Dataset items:
---

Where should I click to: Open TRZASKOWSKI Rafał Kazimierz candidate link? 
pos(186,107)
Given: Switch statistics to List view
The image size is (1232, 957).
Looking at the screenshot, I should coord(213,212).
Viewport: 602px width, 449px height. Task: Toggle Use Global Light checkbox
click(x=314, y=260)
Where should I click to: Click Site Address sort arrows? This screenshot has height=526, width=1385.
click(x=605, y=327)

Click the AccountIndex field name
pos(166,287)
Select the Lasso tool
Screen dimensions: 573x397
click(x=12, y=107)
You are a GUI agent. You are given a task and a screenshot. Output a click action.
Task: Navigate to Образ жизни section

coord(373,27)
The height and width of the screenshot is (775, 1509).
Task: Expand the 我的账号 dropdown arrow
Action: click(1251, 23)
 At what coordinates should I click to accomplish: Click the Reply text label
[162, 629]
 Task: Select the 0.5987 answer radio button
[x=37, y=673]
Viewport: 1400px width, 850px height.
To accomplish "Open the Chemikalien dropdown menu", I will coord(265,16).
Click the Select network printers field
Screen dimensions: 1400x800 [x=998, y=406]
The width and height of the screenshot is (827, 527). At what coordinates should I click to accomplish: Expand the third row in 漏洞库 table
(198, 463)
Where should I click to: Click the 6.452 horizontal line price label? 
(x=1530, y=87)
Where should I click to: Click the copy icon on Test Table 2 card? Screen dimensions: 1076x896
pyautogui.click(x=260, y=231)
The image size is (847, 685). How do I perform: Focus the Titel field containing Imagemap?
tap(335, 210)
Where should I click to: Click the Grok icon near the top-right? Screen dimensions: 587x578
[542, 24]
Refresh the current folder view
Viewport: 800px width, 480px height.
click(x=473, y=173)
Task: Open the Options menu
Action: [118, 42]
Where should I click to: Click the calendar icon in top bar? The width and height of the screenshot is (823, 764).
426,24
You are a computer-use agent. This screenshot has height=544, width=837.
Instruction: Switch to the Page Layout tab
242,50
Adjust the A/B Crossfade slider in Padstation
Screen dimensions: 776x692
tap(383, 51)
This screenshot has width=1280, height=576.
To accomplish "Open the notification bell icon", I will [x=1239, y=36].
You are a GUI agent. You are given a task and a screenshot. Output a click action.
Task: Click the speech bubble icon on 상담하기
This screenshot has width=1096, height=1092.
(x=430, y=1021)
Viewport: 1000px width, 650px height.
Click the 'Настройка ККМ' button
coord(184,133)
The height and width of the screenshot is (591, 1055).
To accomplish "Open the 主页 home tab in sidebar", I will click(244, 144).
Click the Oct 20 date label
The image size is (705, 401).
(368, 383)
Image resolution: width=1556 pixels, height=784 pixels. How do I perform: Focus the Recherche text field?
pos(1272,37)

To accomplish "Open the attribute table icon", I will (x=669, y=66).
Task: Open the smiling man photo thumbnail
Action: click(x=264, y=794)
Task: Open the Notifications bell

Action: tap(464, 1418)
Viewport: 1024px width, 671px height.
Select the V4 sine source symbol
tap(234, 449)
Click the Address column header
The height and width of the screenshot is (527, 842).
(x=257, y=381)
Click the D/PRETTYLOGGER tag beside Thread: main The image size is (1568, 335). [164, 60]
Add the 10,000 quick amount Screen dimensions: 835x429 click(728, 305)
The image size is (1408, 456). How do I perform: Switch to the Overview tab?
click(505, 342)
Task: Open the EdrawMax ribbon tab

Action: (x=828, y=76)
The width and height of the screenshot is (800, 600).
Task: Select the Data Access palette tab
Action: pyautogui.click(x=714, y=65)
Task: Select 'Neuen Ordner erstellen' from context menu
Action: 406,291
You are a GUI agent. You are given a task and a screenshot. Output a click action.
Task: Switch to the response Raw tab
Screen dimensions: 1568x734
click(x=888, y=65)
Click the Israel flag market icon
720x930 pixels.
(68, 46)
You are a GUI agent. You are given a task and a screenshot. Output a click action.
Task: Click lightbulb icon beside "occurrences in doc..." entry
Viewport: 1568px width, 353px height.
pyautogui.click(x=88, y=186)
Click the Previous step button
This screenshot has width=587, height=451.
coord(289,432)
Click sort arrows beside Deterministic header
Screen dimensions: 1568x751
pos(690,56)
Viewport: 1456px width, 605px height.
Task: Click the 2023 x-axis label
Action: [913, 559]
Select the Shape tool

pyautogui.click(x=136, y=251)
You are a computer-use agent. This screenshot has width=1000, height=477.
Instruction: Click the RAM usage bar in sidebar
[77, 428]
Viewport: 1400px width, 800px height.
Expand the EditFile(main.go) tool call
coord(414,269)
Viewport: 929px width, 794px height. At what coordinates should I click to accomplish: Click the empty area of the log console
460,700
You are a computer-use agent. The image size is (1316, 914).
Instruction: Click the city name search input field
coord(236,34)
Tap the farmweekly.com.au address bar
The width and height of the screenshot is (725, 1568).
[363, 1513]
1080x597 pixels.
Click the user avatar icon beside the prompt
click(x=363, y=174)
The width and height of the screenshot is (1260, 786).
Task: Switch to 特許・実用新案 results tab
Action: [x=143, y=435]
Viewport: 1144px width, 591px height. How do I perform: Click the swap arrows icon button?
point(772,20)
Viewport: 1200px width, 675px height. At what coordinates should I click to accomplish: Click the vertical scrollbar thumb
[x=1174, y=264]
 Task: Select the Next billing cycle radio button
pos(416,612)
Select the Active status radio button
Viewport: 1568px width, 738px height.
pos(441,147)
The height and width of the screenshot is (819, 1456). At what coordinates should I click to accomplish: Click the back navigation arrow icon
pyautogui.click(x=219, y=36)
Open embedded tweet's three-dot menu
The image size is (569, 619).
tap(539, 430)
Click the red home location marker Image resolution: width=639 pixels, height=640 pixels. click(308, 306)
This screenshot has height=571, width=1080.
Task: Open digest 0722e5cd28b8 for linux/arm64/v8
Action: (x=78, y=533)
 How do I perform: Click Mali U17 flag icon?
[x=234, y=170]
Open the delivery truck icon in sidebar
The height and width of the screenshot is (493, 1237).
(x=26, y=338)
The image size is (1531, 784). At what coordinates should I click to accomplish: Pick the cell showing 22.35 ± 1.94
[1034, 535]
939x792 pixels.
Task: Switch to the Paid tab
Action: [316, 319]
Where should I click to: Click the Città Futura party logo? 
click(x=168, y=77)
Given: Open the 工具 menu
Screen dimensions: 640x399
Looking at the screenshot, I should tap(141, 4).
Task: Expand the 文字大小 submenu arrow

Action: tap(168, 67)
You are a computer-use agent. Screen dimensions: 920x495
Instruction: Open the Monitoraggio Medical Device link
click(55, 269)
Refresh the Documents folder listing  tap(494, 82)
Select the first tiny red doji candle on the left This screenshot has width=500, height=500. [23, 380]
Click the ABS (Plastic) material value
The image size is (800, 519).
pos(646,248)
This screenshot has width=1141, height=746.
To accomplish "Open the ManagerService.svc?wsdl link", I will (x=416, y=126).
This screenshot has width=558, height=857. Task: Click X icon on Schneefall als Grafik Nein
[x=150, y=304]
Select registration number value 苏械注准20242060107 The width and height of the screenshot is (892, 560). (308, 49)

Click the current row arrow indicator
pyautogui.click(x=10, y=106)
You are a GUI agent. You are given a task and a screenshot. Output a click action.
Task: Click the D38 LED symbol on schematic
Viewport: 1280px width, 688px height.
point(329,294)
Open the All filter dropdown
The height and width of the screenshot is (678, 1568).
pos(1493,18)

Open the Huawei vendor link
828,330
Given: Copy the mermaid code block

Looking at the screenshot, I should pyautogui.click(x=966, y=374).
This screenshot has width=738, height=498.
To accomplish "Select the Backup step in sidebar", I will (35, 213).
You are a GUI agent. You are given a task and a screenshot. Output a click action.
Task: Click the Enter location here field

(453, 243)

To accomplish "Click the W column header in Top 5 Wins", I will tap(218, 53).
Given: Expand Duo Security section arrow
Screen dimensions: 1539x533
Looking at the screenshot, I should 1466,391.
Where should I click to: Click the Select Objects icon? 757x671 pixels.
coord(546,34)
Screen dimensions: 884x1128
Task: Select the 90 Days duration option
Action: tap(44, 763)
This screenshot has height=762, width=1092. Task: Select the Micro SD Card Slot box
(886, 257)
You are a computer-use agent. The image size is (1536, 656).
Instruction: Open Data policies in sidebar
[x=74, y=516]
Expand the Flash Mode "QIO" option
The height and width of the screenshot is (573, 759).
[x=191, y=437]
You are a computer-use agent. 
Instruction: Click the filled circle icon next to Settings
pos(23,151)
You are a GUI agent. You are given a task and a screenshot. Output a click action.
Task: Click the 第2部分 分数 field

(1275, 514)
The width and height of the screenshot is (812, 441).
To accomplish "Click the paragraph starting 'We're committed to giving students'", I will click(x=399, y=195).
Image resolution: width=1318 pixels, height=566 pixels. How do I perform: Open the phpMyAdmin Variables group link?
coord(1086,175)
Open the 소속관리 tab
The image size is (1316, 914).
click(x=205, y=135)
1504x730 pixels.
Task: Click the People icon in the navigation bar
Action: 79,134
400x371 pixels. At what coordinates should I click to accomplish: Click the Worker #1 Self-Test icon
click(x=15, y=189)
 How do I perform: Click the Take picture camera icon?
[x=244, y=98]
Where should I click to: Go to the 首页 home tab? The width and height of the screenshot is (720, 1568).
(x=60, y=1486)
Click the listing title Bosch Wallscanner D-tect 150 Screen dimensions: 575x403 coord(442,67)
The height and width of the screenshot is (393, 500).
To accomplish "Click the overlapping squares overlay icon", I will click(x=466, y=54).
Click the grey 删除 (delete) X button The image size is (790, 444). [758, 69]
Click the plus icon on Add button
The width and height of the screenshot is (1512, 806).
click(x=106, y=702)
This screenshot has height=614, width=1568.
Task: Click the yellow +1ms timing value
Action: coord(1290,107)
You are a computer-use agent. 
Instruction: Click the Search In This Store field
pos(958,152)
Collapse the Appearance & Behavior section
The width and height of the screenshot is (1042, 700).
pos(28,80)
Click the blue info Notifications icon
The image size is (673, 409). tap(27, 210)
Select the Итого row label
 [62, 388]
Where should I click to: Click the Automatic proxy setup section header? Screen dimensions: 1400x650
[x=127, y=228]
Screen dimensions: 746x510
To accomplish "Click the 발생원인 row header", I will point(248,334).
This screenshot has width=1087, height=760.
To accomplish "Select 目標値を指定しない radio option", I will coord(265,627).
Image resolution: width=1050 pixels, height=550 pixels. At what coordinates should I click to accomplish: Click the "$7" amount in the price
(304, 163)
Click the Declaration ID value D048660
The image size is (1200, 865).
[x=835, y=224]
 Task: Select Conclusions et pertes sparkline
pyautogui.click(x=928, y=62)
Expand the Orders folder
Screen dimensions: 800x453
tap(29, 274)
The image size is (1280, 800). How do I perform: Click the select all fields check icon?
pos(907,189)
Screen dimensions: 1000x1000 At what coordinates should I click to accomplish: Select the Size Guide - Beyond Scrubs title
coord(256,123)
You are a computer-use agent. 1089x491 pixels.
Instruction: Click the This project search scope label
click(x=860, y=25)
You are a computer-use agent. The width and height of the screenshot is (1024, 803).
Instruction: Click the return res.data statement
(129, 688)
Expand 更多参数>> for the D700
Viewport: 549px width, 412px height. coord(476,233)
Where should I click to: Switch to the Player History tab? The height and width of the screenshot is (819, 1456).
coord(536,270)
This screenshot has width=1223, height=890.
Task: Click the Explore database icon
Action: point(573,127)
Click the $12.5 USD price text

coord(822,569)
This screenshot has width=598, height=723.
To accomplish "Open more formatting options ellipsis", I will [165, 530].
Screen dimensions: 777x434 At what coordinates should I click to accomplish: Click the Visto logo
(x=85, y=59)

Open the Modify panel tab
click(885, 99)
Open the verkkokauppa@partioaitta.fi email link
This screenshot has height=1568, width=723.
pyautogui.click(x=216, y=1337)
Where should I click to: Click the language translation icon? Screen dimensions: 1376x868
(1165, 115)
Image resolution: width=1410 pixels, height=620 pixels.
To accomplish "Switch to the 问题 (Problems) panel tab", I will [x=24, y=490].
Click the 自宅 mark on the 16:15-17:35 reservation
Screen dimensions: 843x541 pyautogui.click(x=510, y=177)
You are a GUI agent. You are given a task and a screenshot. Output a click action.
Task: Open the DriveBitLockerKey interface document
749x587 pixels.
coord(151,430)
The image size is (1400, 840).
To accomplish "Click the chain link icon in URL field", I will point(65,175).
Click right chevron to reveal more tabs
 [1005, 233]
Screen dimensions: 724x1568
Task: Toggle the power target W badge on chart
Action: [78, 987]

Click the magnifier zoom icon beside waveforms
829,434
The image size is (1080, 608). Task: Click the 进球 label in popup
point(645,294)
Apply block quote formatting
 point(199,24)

---

> [Task objective]:
Filter the records above and return every line that holds the word "listing".

> [Task output]:
Refresh the Documents folder listing  tap(494, 82)
Click the listing title Bosch Wallscanner D-tect 150 Screen dimensions: 575x403 coord(442,67)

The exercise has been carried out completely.